看到許福,朱翊鈞把快要脫口而出的話嚥了下去,轉而問道:“鄭貴妃可曾回去?”
“萬歲爺,奴婢按照您的吩咐,把您的話轉述給了貴妃娘娘,娘娘聽了後跪著叩了幾個頭,哭了出來。然後又來到西暖閣外,沒讓奴婢們告知您,只是在門外又跪著叩了幾個頭才離去,這會子應該快要回到啟祥宮了吧。”許福恭敬的回答道。
朱翊鈞的心被觸動了一下,對朱常洵的怨念也不覺小了很多,沉默了片刻才吩咐道:“許福,把屋子裡的炭火燒旺些。”
“是,萬歲爺。”許福哈了下頭,指揮著別的小太監新增木炭去了。
已經是三更天了,不過朱常洛卻還躺在床上沒有入睡。從最初希望外廷大臣們知道朱常洵想“謀害”自己的興奮勁過後,此時仔細想來,心中反倒是患得患失起來。

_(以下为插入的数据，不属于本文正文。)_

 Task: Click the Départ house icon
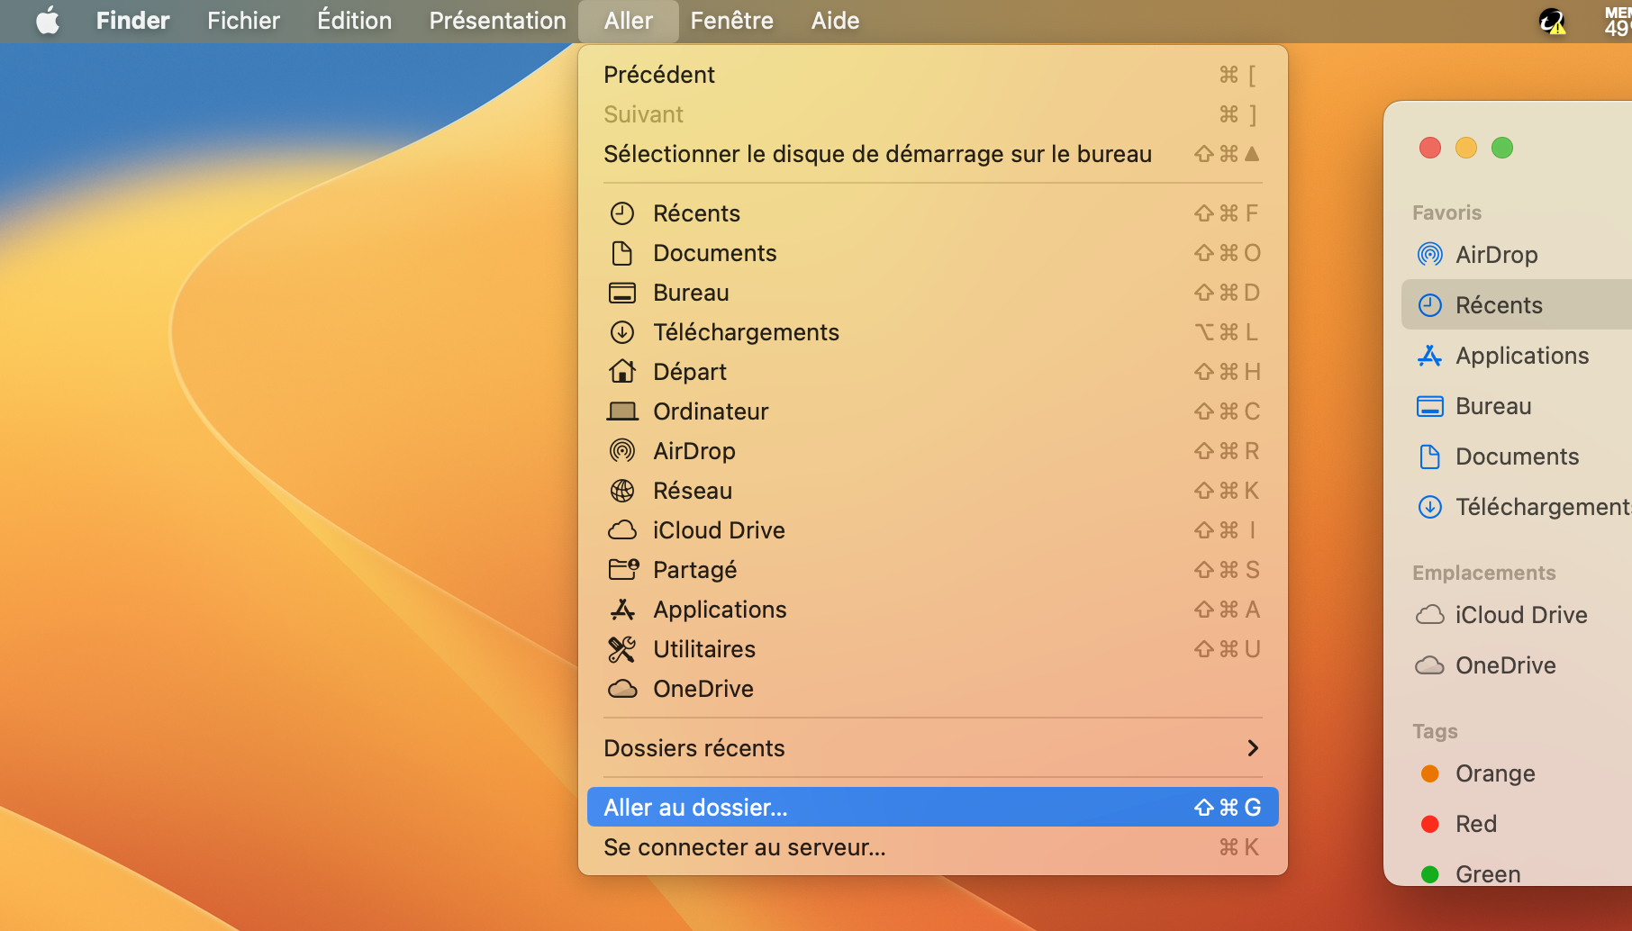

外廷大臣知道了這件事,肯定會聯合起來逼迫朱翊鈞做出個交代,那樣也許朱翊鈞最終迫於壓力,做出一些違心的事。這樣一來,他可能會冊立自己為儲君,但是更大的可能是,對自己的怨恨從此最大化,今後做出什麼難以預料的事也不是不能想象。
想到這種後果,朱常洛怎麼可能睡得著,直嘆自己還是太過沖動了些,今後遇事要冷靜和慎重才行。
不過,話說回來,假如自己打了朱常洵後,最後不跳湖的話,朱翊鈞還會認真的調查自己之所以打人的緣由嗎?這件事本來就是個陰謀,恐怕到時不說別的,僅憑那四個小太監和朱常洵的口,自己的處境就是異常的不妙了。如果對方再有什麼後手,那麼後果絕對是不堪設想。
人打就打了,湖還是要跳,事情到了這個份上,還能怎麼著?
搖了搖頭,朱常洛有些頭疼,此刻居然有了希望朱翊鈞能夠擺平這件事的想法。但這又談何容易啊,這件事那麼多人看到了,就算自己這個當事人可以“不追究”,誰又能保證不會傳出去?就算把當時在場的上百人全殺了,也蓋不住這件事。